5 ans après l’assassinat de Khadafi.


Cinq ans après l’assassinat de Mouammar Kadhafi, le 20 octobre 2011, les Libyens qui avaient cru qu’en se débarrassant du dictateur, ils retrouveraient la liberté et la démocratie, semblent gagnés par l’amertume et le désespoir. La déception est d’autant plus grande que l’espoir de vivre dans la paix et la cohésion, se réduit de jour en jour comme peau de chagrin. Car, le pays va à vau-l’eau. Et le premier responsable de cette situation n’est autre que la communauté internationale. En effet, elle a aidé à envoyer ad patres le Guide de la Révolution et de la Grande Jamahiriya, mais elle n’a pas assuré le service après-vente. Conséquence : les milices et djihadistes de tous poils qui étaient tapis dans l’ombre, se sont emparés de la Libye et ont fait d’elle un tombeau à ciel ouvert. Si bien que certains en viennent aujourd’hui à regretter l’ère Kadhafi. Et l’on peut comprendre leur douleur. En effet, sous l’ère Kadhafi, les libertés étaient certes confisquées, mais les Libyens avaient au moins la paix, le pain et la sécurité.

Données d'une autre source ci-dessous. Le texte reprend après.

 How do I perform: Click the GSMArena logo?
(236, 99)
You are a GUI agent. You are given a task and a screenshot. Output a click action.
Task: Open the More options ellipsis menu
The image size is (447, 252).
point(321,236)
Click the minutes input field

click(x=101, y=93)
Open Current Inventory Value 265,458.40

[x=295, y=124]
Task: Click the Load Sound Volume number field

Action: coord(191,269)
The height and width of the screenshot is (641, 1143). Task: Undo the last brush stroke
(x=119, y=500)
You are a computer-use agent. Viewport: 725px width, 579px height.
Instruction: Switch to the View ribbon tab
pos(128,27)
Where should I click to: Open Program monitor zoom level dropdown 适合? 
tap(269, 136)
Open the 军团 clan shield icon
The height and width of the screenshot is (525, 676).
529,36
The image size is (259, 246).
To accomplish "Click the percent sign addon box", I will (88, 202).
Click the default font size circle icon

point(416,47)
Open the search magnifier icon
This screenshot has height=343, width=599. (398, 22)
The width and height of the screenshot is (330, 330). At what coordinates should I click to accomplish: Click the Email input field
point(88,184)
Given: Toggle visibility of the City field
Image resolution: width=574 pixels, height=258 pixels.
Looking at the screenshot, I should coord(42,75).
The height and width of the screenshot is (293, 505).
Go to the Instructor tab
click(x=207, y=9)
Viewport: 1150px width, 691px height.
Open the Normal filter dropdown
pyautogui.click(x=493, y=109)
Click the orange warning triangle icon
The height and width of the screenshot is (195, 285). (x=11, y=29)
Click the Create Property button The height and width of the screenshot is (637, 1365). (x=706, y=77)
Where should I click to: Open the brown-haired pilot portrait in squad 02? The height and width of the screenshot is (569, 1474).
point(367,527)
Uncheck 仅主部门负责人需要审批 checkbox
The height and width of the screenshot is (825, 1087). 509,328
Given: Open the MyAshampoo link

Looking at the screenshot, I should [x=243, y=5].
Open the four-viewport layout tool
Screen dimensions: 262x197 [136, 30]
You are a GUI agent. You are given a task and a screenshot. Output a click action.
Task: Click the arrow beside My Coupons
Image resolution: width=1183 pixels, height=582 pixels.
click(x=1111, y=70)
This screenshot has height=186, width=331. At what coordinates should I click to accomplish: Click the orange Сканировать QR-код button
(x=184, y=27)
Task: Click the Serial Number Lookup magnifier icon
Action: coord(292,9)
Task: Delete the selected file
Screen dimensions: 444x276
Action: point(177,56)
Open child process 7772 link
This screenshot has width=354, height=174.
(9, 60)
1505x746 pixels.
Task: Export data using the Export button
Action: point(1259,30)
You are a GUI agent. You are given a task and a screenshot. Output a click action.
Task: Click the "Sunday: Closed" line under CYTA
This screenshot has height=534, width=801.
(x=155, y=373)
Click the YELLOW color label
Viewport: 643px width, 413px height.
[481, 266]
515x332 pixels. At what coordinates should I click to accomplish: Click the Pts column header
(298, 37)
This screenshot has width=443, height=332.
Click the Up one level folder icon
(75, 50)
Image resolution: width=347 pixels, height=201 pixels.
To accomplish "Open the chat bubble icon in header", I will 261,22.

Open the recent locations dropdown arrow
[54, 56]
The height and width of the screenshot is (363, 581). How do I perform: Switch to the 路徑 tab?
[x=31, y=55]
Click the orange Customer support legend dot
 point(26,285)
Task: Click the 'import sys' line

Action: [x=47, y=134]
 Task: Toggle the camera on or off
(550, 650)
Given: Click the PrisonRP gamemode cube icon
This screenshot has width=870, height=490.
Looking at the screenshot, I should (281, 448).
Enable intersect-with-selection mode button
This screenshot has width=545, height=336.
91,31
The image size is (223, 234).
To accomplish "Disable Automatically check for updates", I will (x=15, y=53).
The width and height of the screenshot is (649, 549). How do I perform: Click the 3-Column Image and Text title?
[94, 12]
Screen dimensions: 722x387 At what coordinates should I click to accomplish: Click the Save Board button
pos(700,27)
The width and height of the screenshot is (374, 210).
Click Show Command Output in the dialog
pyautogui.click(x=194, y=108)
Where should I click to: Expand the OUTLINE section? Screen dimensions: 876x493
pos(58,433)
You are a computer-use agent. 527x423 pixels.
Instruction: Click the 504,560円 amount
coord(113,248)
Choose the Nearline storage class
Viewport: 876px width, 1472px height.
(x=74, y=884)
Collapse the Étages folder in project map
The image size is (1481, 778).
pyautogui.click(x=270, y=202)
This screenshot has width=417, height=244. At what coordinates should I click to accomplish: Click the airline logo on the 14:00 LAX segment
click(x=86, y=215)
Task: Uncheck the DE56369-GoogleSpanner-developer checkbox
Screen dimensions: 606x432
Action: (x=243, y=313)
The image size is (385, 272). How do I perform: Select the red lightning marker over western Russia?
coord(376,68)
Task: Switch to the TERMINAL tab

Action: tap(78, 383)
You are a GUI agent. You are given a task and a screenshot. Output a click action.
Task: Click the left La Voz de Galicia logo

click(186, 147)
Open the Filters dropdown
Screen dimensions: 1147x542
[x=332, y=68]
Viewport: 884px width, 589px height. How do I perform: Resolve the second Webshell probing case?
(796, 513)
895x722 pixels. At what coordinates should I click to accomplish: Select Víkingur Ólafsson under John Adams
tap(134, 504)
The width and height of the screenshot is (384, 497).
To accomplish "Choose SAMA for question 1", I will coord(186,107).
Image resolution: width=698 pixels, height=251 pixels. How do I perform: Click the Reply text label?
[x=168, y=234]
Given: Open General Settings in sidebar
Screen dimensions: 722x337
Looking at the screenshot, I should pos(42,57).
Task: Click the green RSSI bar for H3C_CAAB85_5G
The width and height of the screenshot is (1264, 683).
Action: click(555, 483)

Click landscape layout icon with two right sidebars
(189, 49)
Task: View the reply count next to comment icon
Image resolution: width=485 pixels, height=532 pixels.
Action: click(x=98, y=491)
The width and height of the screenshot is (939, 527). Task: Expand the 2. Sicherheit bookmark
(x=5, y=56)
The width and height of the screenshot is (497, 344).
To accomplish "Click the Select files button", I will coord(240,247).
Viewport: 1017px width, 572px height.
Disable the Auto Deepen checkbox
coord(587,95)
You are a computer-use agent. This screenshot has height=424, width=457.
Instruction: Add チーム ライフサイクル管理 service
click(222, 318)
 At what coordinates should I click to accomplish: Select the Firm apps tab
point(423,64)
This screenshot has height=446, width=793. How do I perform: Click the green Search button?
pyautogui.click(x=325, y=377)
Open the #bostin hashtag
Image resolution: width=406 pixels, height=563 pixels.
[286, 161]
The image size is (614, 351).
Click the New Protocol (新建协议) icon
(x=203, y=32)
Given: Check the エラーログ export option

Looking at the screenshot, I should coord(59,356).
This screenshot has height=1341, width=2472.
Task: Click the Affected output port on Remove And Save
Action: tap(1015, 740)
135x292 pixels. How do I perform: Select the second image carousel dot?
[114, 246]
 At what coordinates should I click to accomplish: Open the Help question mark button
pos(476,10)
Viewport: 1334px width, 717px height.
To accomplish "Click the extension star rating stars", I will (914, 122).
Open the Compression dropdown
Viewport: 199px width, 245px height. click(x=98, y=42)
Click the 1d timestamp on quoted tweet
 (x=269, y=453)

Mais aujourd’hui, ils n’ont ni la liberté, ni la paix, encore moins la démocratie pour lesquelles certains Libyens ont accepté le sacrifice suprême. Une grosse désillusion donc ! La situation du pays est d’autant plus désespérante que le gouvernement dit d’union nationale n’arrive pas à porter l’estocade à l’Etat islamique (EI) qui a mis une partie de la Libye sous coupe réglée.

Aucune thérapie n’a été trouvée au mal qui ronge la Libye

En assassinant Kadhafi, on a certes réussi à se débarrasser d’un dictateur, mais force est de constater que cinq ans après sa mort, on est loin d’avoir résolu les problèmes des Libyens. Bien au contraire, on semble les avoir décuplés. Car, on aura finalement permis aux mouvements terroristes d’essaimer la bande sahélo-saharienne, voire au-delà. A titre d’exemple, on peut citer l’EI qui donne aujourd’hui du fil à retordre aux armées de la sous-région ouest-africaine. Que ce soit au Burkina, en Côte d’Ivoire ou au Niger, ce groupe terroriste frappe sans pitié. D’ailleurs, il ne serait pas exagéré de dire que ce mouvement terroriste menace aujourd’hui la sécurité mondiale, étant donné que même les nations les plus puissantes essuient de temps en temps, la furie de ce monstre sanguinaire. Kadhafi qui dirigeait son pays d’une main de fer, constituait un véritable rempart, aussi bien contre l’immigration clandestine que contre le terrorisme. En tout cas, cinq ans après le départ de Kadhafi, les défis restent entiers, car aucune thérapie n’a été trouvée au mal qui ronge la Libye. Et ce n’est pas faute d’avoir essayé. Des rencontres sur la pacification de la Libye, il y en a eu plusieurs. Mais le problème reste posé. Pas plus tard que le 19 octobre dernier, 5 pays voisins de la Libye, étaient en conclave au Niger en vue de trouver une solution appropriée au problème libyen. On se demande d’ailleurs si la création d’une armée unifiée avec un commandement central que ces derniers appellent de tous leurs vœux, sera la solution étant donné que les Libyens semblent incapables de s’entendre sur un minimum pour faire avancer le pays.